L’héritage après 1945
Après la guerre, le moteur de la 328 connaît une seconde jeunesse et devient le sauveur du sport automobile allemand. C’est presque la seule mécanique compétitive disponible en Allemagne, parfaitement adaptée à la nouvelle Formule 2. Des marques comme Veritas et AFM dominent alors la scène avec cette technologie BMW. Même en RDA, dans l’ancienne usine d’Eisenach, le concept de la 328 continue d’être développé sous le nom EMW.

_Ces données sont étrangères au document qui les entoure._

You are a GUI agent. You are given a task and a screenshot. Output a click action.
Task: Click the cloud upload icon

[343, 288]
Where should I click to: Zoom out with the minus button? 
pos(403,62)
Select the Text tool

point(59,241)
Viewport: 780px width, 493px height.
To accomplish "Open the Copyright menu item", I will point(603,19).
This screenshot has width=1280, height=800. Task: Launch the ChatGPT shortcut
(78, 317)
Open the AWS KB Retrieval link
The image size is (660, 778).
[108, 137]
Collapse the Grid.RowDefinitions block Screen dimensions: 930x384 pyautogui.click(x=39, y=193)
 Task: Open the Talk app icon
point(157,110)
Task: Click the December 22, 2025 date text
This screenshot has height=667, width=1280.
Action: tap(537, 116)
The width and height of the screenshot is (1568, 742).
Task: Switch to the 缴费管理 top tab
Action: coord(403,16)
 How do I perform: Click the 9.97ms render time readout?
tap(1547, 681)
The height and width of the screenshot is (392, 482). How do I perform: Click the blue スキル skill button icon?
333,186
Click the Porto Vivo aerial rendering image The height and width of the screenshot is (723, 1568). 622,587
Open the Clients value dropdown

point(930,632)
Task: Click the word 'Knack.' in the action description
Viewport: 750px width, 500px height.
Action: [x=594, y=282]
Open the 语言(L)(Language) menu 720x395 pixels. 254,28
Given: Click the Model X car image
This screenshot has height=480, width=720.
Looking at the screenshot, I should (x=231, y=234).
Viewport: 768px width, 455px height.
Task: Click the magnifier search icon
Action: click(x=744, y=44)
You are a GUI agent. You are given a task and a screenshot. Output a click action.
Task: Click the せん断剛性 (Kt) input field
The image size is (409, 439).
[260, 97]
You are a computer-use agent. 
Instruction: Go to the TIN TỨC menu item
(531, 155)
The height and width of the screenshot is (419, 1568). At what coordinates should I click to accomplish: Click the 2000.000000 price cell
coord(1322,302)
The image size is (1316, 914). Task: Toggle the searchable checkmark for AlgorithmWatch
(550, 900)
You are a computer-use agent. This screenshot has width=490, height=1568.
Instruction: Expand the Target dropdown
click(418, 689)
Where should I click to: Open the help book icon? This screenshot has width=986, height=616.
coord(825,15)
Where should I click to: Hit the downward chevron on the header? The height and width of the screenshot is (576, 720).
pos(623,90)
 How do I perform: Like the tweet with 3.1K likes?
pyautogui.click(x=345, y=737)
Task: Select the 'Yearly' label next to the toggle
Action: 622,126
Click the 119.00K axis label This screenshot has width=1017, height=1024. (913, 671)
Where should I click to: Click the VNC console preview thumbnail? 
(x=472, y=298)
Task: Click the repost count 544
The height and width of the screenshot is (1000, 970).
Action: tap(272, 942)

À l’international, la britannique Bristol Aeroplane Company s’assure les plans de construction et même le concepteur Fritz Fiedler. Le moteur BMW devient ainsi la base de tous les modèles Bristol jusqu’en 1961 et animera également des voitures de course Lotus, Cooper et AC.

BMW 328 Hommage (2011)
Que la BMW 328 reste inoubliable aujourd’hui encore est attesté par les spectaculaires concept-cars hommage de 2006 et 2011. Basés sur le Z4 (E85), ils réinterprètent l’esprit de l’original avec des matériaux modernes en plastique renforcé de fibre de carbone (PRFC), bien que ce descendant moderne pèse environ 400 kg de plus que son ancêtre de 1936. La BMW 328 demeure ainsi une automobile emblématique, tout comme elle l’était à l’époque.
En résumé
- BMW 328 : une légende du roadster sportif.
- Design aérodynamique révolutionnaire pour son époque.
- Moteur performant avec jusqu’à 135 ch en version course.
- Sauveteur du sport automobile allemand après-guerre.
- L’héritage perdure avec des concept-cars modernes.